Challenges:
a) List every film title named in the film review below.
b) Quote the part of the film review that begins with the words containing "The latter was" and ends with "complex immigration issues.".

Provided text:

May contain spoilers

I feel sorry for the Earth's population
'Cause so few live in the U.S.A.
At least the foreigners can copy our morality
They can visit but they cannot stay

 —Bad Religion, "American Jesus" (1993)

Border incident: as the midnight sky blazes with New Year fireworks, a young man sprints full-pelt across the wide expanses of a colossal, concrete river-bed, small rucksack jiggling his slender shoulders. Behind him, Mexico, land of his birth; ahead of him, California, the state where he grew up and to which he ardently longs to return. He's Nero Maldonado (Johnny Ortiz), whose negotiation of frontiers both geo-political and personal is the focus of Iranian writer-director Rafi Pitts' fifth fiction feature "Soy Nero."

On paper, this was perhaps the most promising of the eighteen contenders for the 2016 Golden Bear: Pitts debuted in Berlinale competition a decade ago with his international breakthrough "It's Winter" (2006) and tried again in 2010 with "The Hunter" (2010). Both went home empty-handed, but Pitts' reputation was steadily growing. "The Hunter"spare study of a man partly defined by and partly at odds with his geographical/political contexts—starred Pitts himself as an ordinary individual pitched into a cycle of violence by the killing of his wife. It obtained art-house distribution in numerous major territories including the USA, Australia and most of Europe. 

Two years later, Pitts scored a small but crucial role as a consular official in Ben Affleck's Best Picture winner "Argo"controversies over which have effectively prevented him from returning to his homeland. The half-English, London-educated Pitts—a familiar face around the festival circuit—has now become not so much stateless as a truly international, frontier-transcending figure. Likewise, his films: German-French-Mexican-American "Soy Nero" (Spanish for "I am Nero") was shot by Greek cinematographer Christos Karamanis ("Chevalier"); edited by France's Danielle Anezin; co-written by Pitts and Romania's Razvan Radulescu.

The latter was also responsible for Cristi Puiu's epoch-shaping "The Death of Lazarescu", Cristian Mungiu's Palme d'Or laureate "4 Month 3 Weeks and 2 Days", and "Child's Pose" by Călin Peter Netzer—the 2013 Golden Bear winner. Added to this impressively auspicious pedigree, the picture's subject-matter—the "Green Card soldier" phenomenon, by which aspiring Americans can fast-track their US citizenship via military service—strikes topical chords in an year when right-wing presidential candidates have adopted predictably belligerent stances on complex immigration issues.

Data supplied:
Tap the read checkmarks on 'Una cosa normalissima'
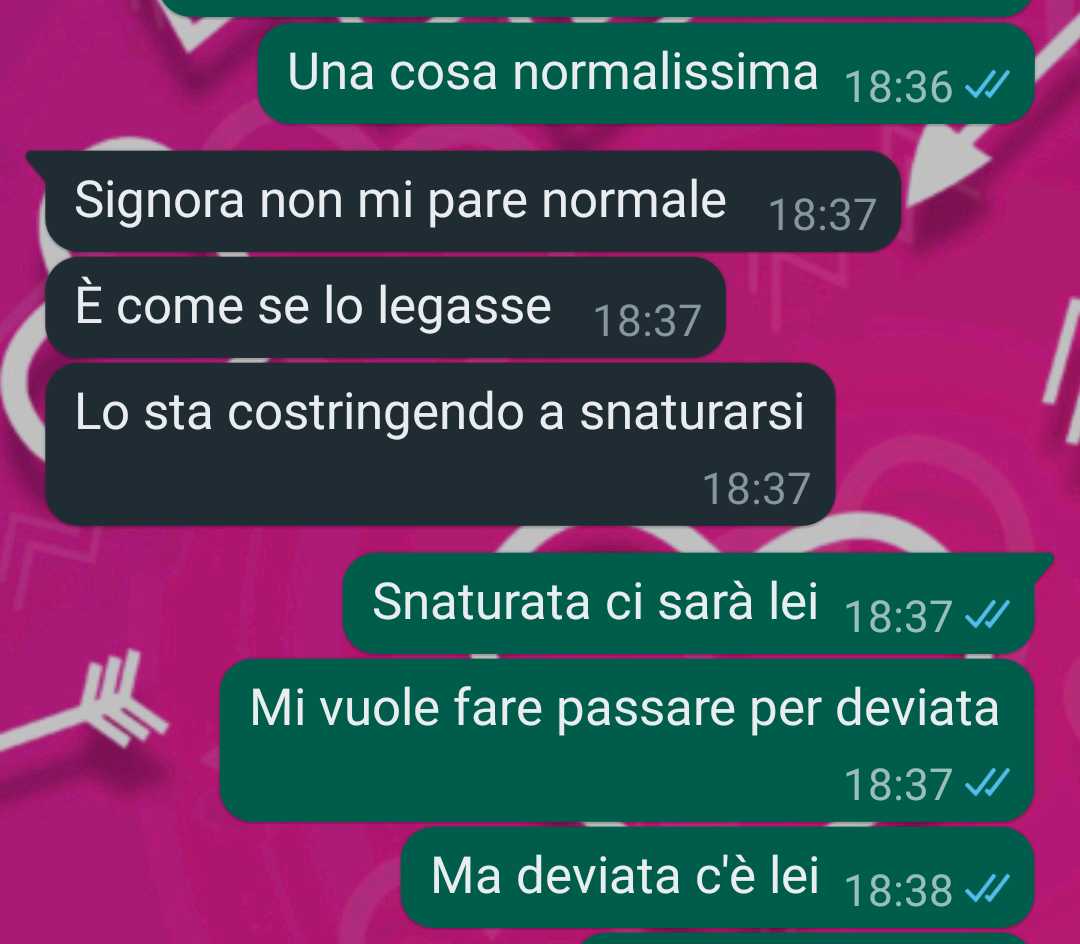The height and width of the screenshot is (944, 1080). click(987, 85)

==

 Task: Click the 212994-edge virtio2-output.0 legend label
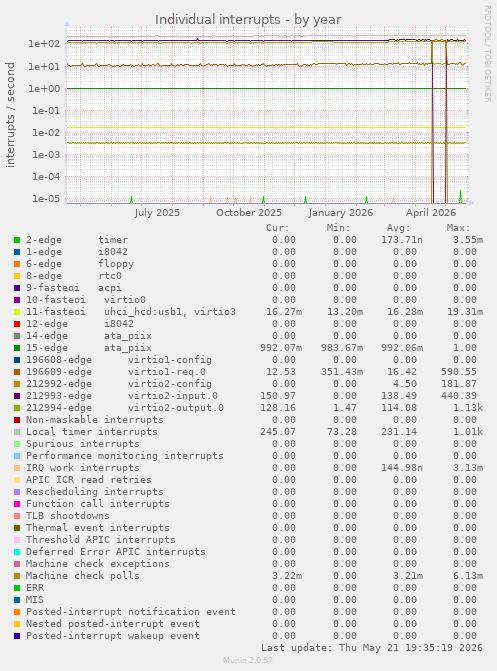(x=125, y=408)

Written answers:
a)
"Soy Nero"
"It's Winter"
"The Hunter"
"Argo"
"Chevalier"
"The Death of Lazarescu"
"4 Month 3 Weeks and 2 Days"
"Child's Pose"

b)
The latter was also responsible for Cristi Puiu's epoch-shaping "The Death of Lazarescu", Cristian Mungiu's Palme d'Or laureate "4 Month 3 Weeks and 2 Days", and "Child's Pose" by Călin Peter Netzer—the 2013 Golden Bear winner. Added to this impressively auspicious pedigree, the picture's subject-matter—the "Green Card soldier" phenomenon, by which aspiring Americans can fast-track their US citizenship via military service—strikes topical chords in an year when right-wing presidential candidates have adopted predictably belligerent stances on complex immigration issues.